Friday, July 4, 2014

A Bit More on Bad Things Happening--and Shakespeare's Angle On the Matter


I taught Shakespeare for 23 years, a class every semester and sometimes more on top of that. King Lear is a favorite play of mine, especially for what it says about the nature of evil and of disaster. Like Steven King, Shakespeare believed evil is generated. Bad things happen because people disregard moral law. Disorder and chaos are generated by this. For Shakespeare, especially people in positions of trust of authority bring about dire results when they disregard good. Writers of paranormal can learn a lesson from the writer from Stratford.


Some examples:  Macbeth kills King Duncan and disaster comes on Scotland; Hamlet’s Uncle Claudius murders his brother and is pursued by a half-insane nephew who finds out he did it; Julius Caesar ignores prophecies; Romeo refuses to listen to Father Laurence’s counsel and does not reign in his temper and his impetuous way of doing things—and as a result, “never was a story of more woe / Than this, of Juliet and her Romeo.”

King Lear is a long, involved tragedy, but it is a good one for fantasy and supernatural writers to study. Lear is getting old and he’s tired of being King. He has decided to divide his kingdom up between his three daughters. He will spend the rest of his life partying and living it up. Good idea, right? No, it isn’t.
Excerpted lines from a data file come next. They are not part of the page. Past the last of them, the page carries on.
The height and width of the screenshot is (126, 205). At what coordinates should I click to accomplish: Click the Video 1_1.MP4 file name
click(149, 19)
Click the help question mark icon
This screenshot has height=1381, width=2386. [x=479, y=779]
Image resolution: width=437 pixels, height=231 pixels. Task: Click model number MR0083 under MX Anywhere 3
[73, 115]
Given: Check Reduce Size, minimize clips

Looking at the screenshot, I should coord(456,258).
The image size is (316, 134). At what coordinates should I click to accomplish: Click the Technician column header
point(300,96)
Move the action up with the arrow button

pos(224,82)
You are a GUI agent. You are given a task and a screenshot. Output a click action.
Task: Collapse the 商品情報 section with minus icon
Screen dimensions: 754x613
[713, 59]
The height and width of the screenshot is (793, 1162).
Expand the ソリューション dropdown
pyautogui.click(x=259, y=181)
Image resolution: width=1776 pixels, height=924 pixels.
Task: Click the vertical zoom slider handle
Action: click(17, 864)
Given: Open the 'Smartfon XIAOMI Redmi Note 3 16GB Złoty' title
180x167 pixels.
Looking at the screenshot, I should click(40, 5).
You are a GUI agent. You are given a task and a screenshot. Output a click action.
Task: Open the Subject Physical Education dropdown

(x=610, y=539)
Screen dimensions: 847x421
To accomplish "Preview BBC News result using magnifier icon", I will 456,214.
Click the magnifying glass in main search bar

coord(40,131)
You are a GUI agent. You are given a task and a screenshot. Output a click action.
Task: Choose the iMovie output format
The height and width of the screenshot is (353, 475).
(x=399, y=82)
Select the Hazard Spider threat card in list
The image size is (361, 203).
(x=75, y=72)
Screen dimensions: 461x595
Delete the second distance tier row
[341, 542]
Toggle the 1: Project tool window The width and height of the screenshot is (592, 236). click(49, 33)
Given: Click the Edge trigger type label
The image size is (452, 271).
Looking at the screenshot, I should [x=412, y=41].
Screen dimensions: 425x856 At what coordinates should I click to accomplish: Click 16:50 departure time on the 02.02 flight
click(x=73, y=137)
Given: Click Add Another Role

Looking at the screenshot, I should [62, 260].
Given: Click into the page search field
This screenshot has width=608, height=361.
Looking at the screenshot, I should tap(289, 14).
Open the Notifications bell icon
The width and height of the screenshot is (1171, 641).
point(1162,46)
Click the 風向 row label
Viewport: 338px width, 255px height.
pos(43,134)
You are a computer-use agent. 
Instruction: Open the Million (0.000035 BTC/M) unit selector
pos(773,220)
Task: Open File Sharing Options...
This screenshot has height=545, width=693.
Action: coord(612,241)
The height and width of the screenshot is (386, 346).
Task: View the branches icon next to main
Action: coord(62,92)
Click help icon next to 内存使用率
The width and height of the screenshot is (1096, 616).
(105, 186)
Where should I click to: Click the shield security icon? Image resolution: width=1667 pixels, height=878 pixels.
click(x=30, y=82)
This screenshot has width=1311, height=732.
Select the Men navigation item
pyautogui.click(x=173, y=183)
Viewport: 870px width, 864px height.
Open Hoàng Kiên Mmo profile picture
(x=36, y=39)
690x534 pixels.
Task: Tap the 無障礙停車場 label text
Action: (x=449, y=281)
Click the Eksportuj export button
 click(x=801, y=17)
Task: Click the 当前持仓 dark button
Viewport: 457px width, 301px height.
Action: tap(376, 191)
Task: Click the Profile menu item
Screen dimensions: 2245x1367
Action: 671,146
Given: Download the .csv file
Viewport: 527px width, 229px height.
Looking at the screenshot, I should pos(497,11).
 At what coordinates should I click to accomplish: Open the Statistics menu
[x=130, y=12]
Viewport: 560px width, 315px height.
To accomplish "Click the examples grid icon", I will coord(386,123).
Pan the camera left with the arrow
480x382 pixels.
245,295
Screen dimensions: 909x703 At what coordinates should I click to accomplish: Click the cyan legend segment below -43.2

For one, he’s the King. He’s not supposed to relinquish his authority so he can party. Two, he is a
James Earl Jones as King Lear
man, and in that patriarchal society it was thought to be wrong for women (his daughters) to rule over men (King Lear). Finally, he grows angry at his daughter, Cordelia, who will not play up to his vanity, and exiles her, failing to show proper wisdom and love as a father. In violating what Shakespeare saw as moral strictures, the character invites disaster. And disaster comes.

 

The idea of transgression and disaster as a result is deeply embedded in Western culture. Sauron in Lord of the Rings wants to rule and does horrible evil to get what he desires; he becomes a demonic creature for this and unleashes violence and suffering on Middle Earth. In Stephen King’s short story, “Night Shift,” a company’s pollution of an area generates mutants that kill and begin to multiply to threaten civilization. Disrespect for ecological law breeds disaster and evil. Transgression of moral limits generates evil.

Lear’s two daughters turn on him and humiliate him. Eventually they plot to kill him. Cordelia, exiled in France, returns with an army to rescue him and civil war breaks out. Some of the most unforgettable examples of human cruelty are seen in this part of the play. The Duke of Gloucester, an immoral man who nevertheless is loyal to Lear, is blinded. The scene where this happens is as horrific as anything in a modern horror film. He was trying to get away and join Cordelia’s army in Dover. One of the daughters scoffs, after his eyes are gouged out, “Cast him out of doors—and let him smell his way to Dover.”
Blinding of Gloucester in a stage production

It is at that point, however, that the tide begins to turn. When one eye is destroyed, the sinful Gloucester cries, “O, ye gods!” One of the guards told to blind him draws his sword to defend the old man. The guard is killed but kills one of the “bad guys.” The good forces begin to gain a little ground and eventually win, but at a terrible cost. Lear goes mad. Gloucester eventually dies. Cordelia, who is the epitome of goodness, is murdered. In the end, the evil forces are defeated and the kingdom restored, but at a terrible cost.

Lear holding the body of Cordelia
Evil in Shakespeare, and much of modern fantasy, comes as a result of someone doing something they should not have done. To construct a convincing scenario of evil, fantasy writers must, like Shakespeare and others, give it a reason for coming into existence. Transgression, violation of limits, overreaching ambition, dereliction of duty, disrespect for nature or for natural law—all of these can lead to conflict and to evil getting the upper hand. In Shakespeare, evil eventually collapses on itself, but only after horrific things occur. Order and good are restored, but at a very great cost.

This is why I think we’re still watching Hamlet, Macbeth, King Lear, Julius Caesar, Romeo and Juliet 400 years after their composition and despite different cultural assumptions and a difference in how is English is used that sometimes make the plays hard to read or understand when performed on stage. The old mythic idea that bad actions bring bad results—that when we sow the wind, we reap the storm—still fascinates us and gets our attention. It will get the attention of a modern audience as well as it got the attention of the people in the days of Queen Elizabeth and King James.